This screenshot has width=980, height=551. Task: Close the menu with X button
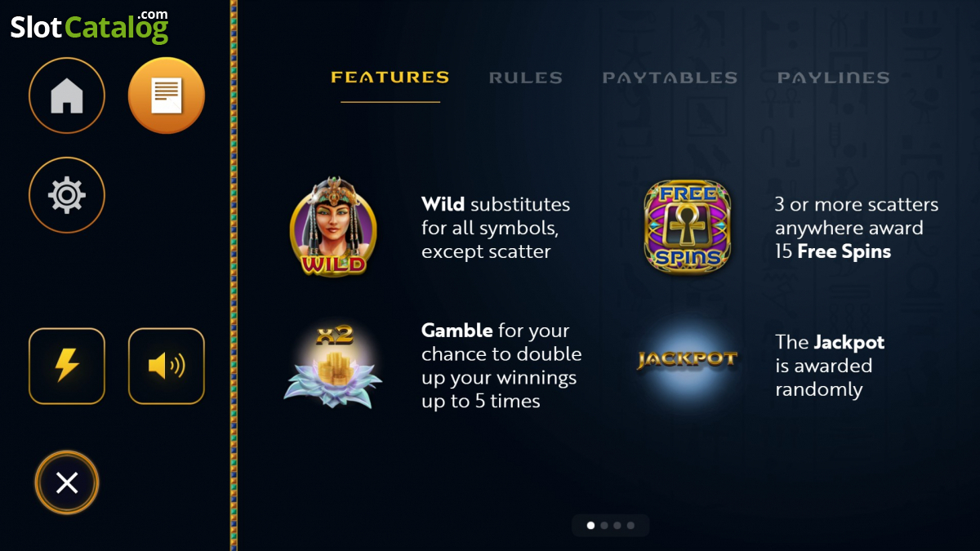pyautogui.click(x=67, y=482)

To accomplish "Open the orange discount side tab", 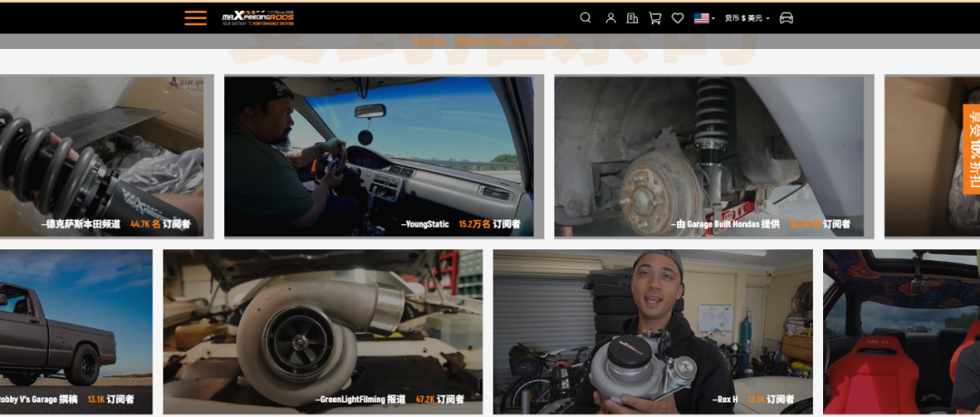I will (971, 149).
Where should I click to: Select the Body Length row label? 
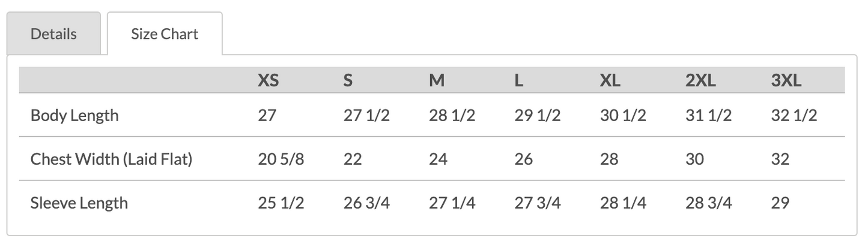tap(74, 115)
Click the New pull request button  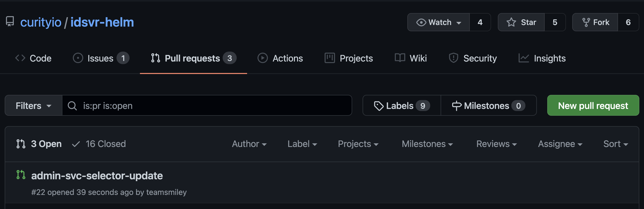coord(593,106)
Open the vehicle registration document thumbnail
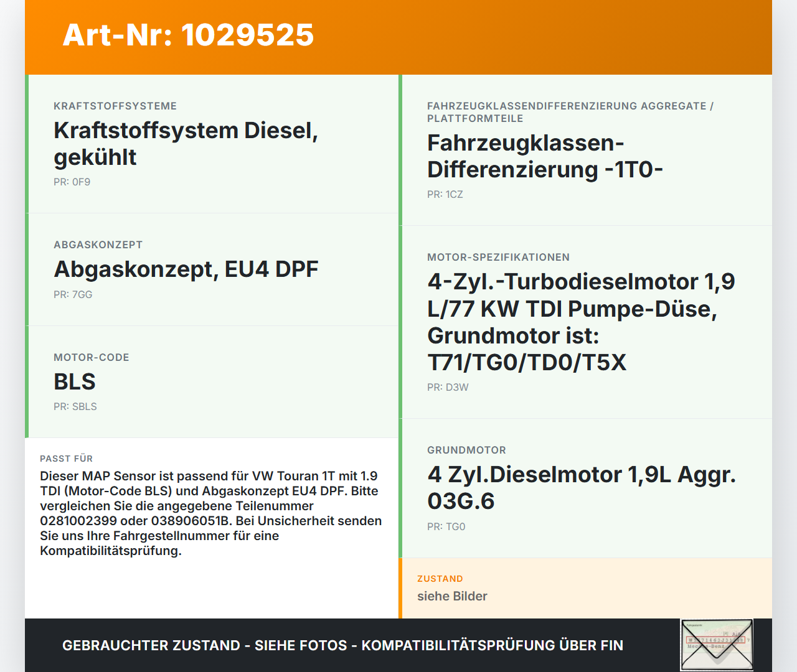797x672 pixels. coord(716,645)
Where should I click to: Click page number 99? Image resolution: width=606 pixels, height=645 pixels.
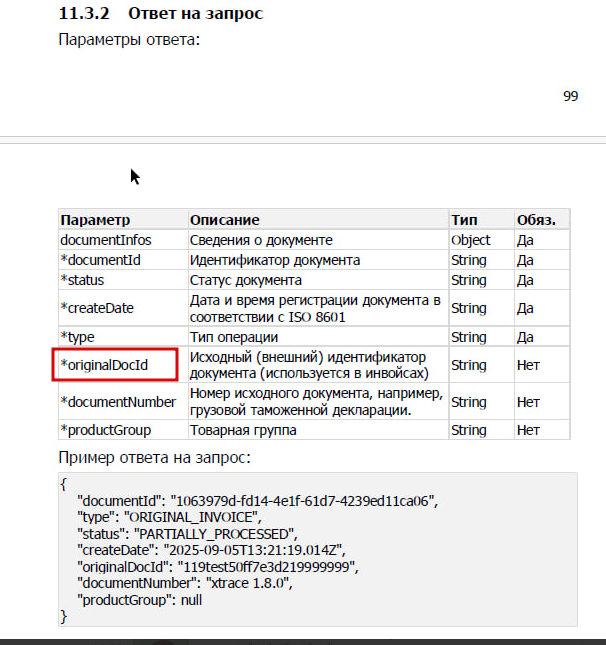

────────────────────

▸ **Exercise prompt**:
Keeping pictures out, repeat exactly the lines from the one containing "Open the vehicle" through the end of the listing.

▸ **Exercise solution**:
Open the vehicle registration document thumbnail
797x672 pixels. coord(716,645)
Where should I click to: Click page number 99? Image resolution: width=606 pixels, height=645 pixels.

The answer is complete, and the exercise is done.